◆ PROBLEM TO SOLVE ◆
Nothing but the lines from the line with "1882x988 pixels." to the end of the records below should appear in the answer, each exactly as given.

Stored records:
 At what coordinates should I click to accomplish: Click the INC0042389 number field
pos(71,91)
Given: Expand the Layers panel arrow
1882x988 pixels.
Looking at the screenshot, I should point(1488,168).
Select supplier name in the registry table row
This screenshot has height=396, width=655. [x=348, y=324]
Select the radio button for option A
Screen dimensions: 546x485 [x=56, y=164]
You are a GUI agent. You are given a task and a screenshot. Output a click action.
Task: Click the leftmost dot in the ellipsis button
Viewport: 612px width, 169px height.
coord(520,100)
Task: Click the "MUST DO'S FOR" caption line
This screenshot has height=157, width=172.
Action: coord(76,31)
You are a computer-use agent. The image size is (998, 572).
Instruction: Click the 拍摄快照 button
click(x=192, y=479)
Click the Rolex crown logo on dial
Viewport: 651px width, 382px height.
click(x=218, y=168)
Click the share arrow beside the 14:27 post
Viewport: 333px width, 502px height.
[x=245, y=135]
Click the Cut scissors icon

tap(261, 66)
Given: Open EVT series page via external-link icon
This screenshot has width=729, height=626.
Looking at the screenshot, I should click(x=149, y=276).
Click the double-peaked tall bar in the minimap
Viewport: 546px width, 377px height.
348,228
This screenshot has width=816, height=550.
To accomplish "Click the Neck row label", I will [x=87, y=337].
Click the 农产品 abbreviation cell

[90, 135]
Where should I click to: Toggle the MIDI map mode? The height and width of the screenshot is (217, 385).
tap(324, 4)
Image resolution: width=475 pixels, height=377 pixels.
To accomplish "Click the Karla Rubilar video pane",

◆ EXERCISE SOLUTION ◆
1882x988 pixels.
Looking at the screenshot, I should point(1488,168).
Select supplier name in the registry table row
This screenshot has height=396, width=655. [x=348, y=324]
Select the radio button for option A
Screen dimensions: 546x485 [x=56, y=164]
You are a GUI agent. You are given a task and a screenshot. Output a click action.
Task: Click the leftmost dot in the ellipsis button
Viewport: 612px width, 169px height.
coord(520,100)
Task: Click the "MUST DO'S FOR" caption line
This screenshot has height=157, width=172.
Action: coord(76,31)
You are a computer-use agent. The image size is (998, 572).
Instruction: Click the 拍摄快照 button
click(x=192, y=479)
Click the Rolex crown logo on dial
Viewport: 651px width, 382px height.
click(x=218, y=168)
Click the share arrow beside the 14:27 post
Viewport: 333px width, 502px height.
[x=245, y=135]
Click the Cut scissors icon

tap(261, 66)
Given: Open EVT series page via external-link icon
This screenshot has width=729, height=626.
Looking at the screenshot, I should click(x=149, y=276).
Click the double-peaked tall bar in the minimap
Viewport: 546px width, 377px height.
348,228
This screenshot has width=816, height=550.
To accomplish "Click the Neck row label", I will [x=87, y=337].
Click the 农产品 abbreviation cell

[90, 135]
Where should I click to: Toggle the MIDI map mode? The height and width of the screenshot is (217, 385).
tap(324, 4)
Image resolution: width=475 pixels, height=377 pixels.
To accomplish "Click the Karla Rubilar video pane",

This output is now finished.